The appellant, Arthur Taylor, sought access to his personal information held by the Department of Corrections, for the period 1 August 2014 – 5 September 2014. He was at the time a prisoner at Auckland Regional Prison, Albany. His request was broad, seeking:

… copies of all file notes, incident reports, email traffic other information of any kind in any form, that relates to me, is about myself or mentions refers to me in any way shape or form… [para 10]

Relevant information was provided by Corrections, but some information was withheld. Specifically, the Department withheld the names, positions and contact details of Corrections staff. A watermark also obscured the content of some of the documents.

Corrections’ view

The Department maintained that the details of the staff names could be withheld under s29(1)(a) of the Privacy Act, and that releasing the information would involve the unwarranted disclosure of the affairs of another person.

Privacy Commissioner complaint

Mr Taylor initially complained to the Privacy Commissioner. After investigating the complaint, the Commissioner took a somewhat different view to the Department. He formed the opinion that requirements of s29(1)(a) had not necessarily been met on the facts. It was not clear why the information needed to be withheld “in the absence of any specific argument why releasing this particular information would be unwarranted” [para 18].

Human Right Review Tribunal

The Human Rights Review Tribunal found in favour of the Department. Specifically, it found that the withheld information – the details of Corrections staff – was not in fact personal information about Mr Taylor, and so should not be disclosed under principle 6. The issue of the watermark was found to be trivial.

High Court appeal

Mr Taylor appealed the Tribunal’s decision to the High Court. Justice Gwyn heard the matter with two lay Tribunal members. The question before the Court was whether the redacted information was in fact personal information about Mr Taylor.

Defining personal information

Submissions focused in part on the scope of the term “personal information”. Counsel for the Department argued that the definition should be narrower rather than wider and should be consistent across all the privacy principles. The Court of Appeal case of Harder v Proceedings Commissioner was an illustrative example (Harder v Proceedings Commissioner [2000] NZLR 80 (CA)).

The Privacy Commissioner and the Director and the appellant favoured a wider interpretation of the term “personal information”.

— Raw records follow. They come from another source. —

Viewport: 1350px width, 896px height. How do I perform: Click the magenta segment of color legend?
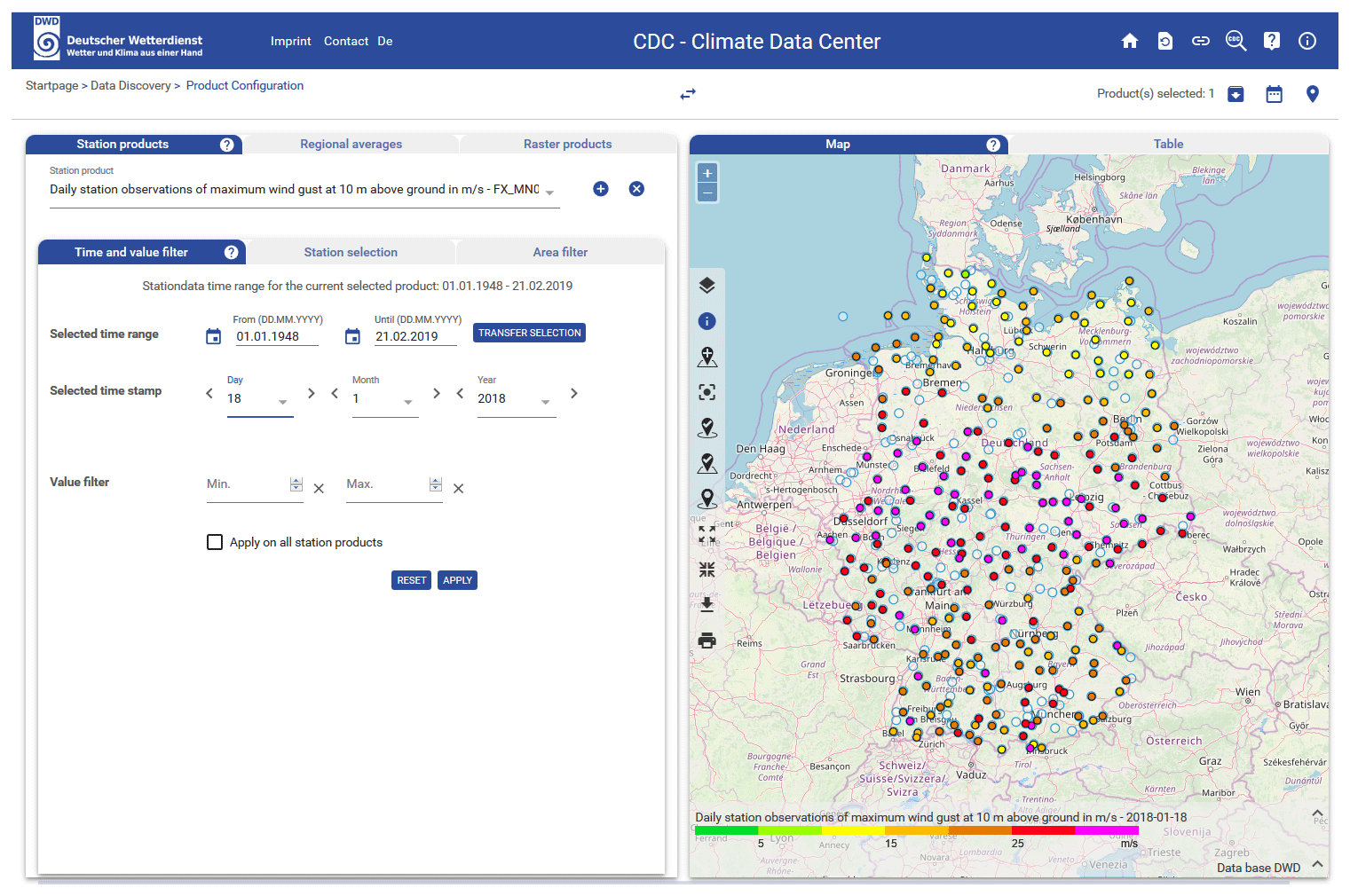coord(1106,831)
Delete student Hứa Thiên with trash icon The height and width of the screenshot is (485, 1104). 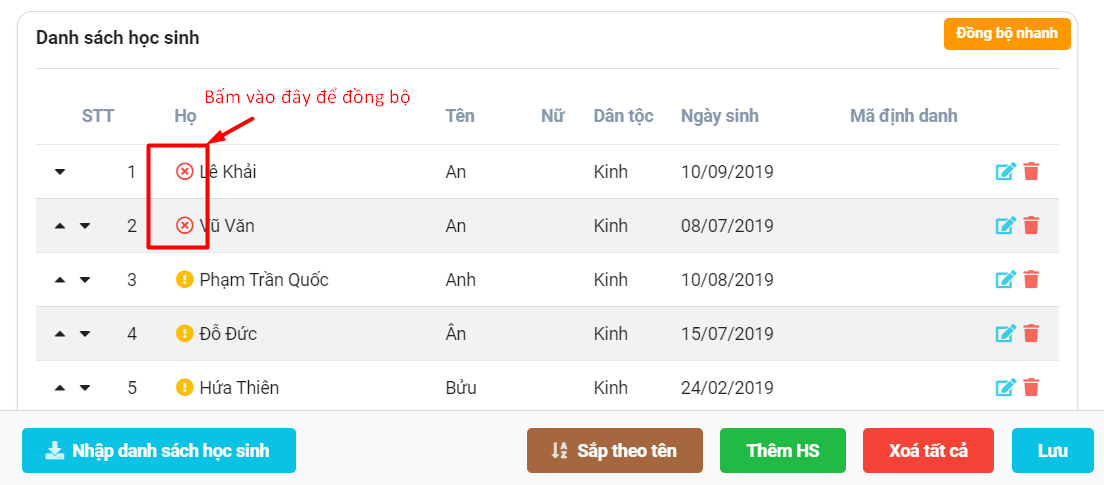1031,388
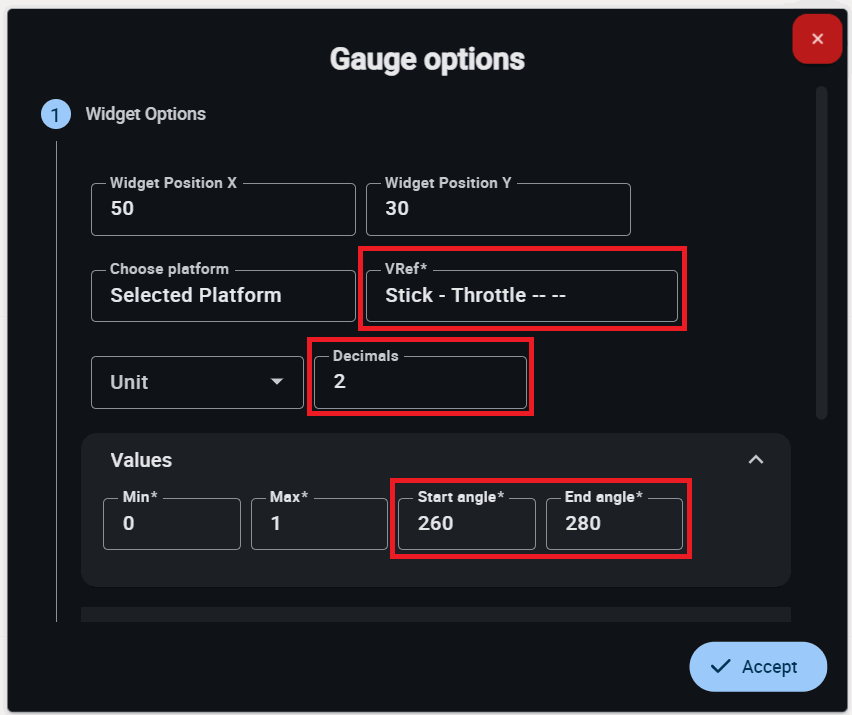
Task: Click the checkmark icon on Accept
Action: (720, 667)
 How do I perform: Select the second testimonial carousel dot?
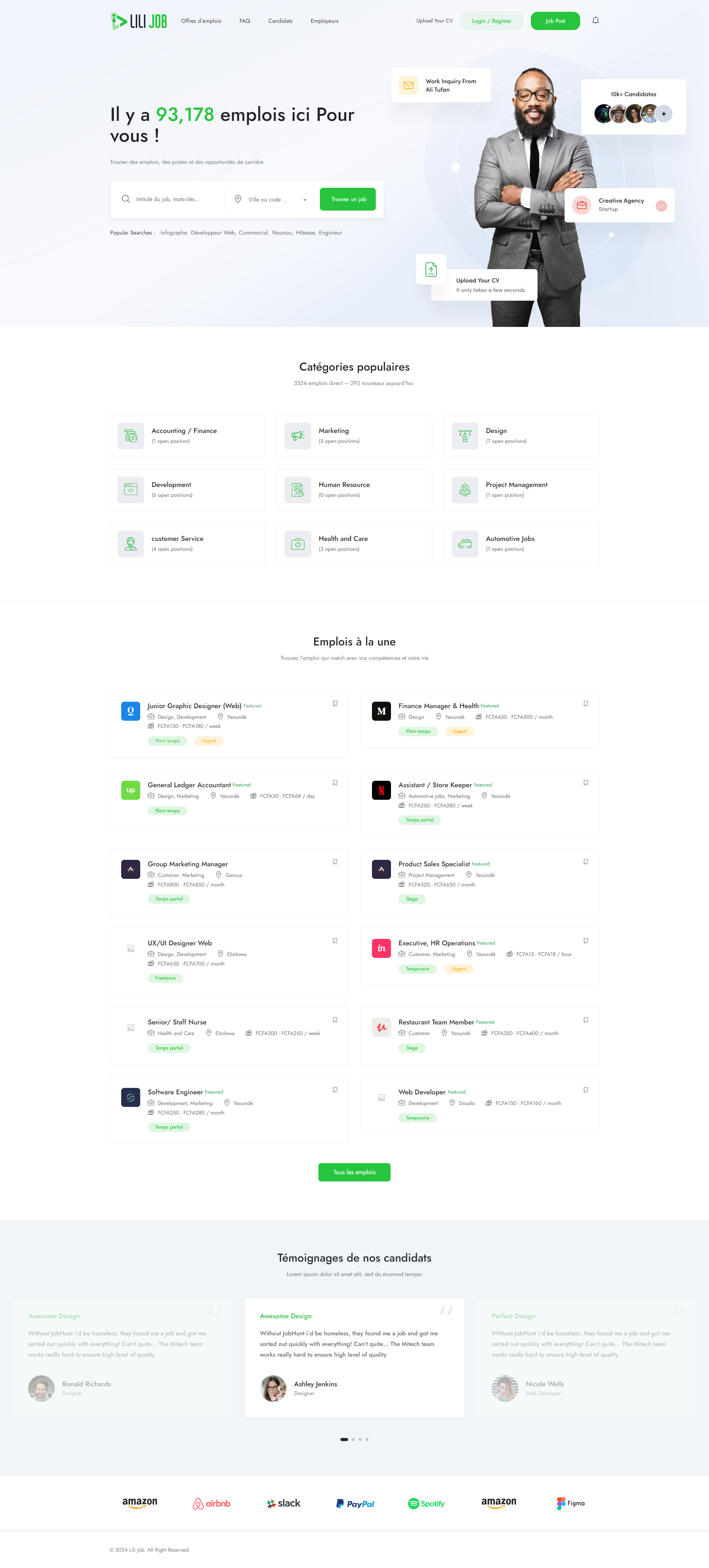[x=353, y=1440]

The Commissioner’s submission [para 35] was that a wider definition of personal information was balanced and regulated by the application of the withholding grounds in the Act, see ss27-29. The Court rejected this argument, commenting [para 64]:

“It is no answer to the difficulty in fixing on a definition to say that recourse can be had to other mechanisms in the Act to calibrate privacy and other interests…”

Mixed information

The Commissioner and the Director submitted that the redacted information was “mixed information” about the staff members and Mr Taylor.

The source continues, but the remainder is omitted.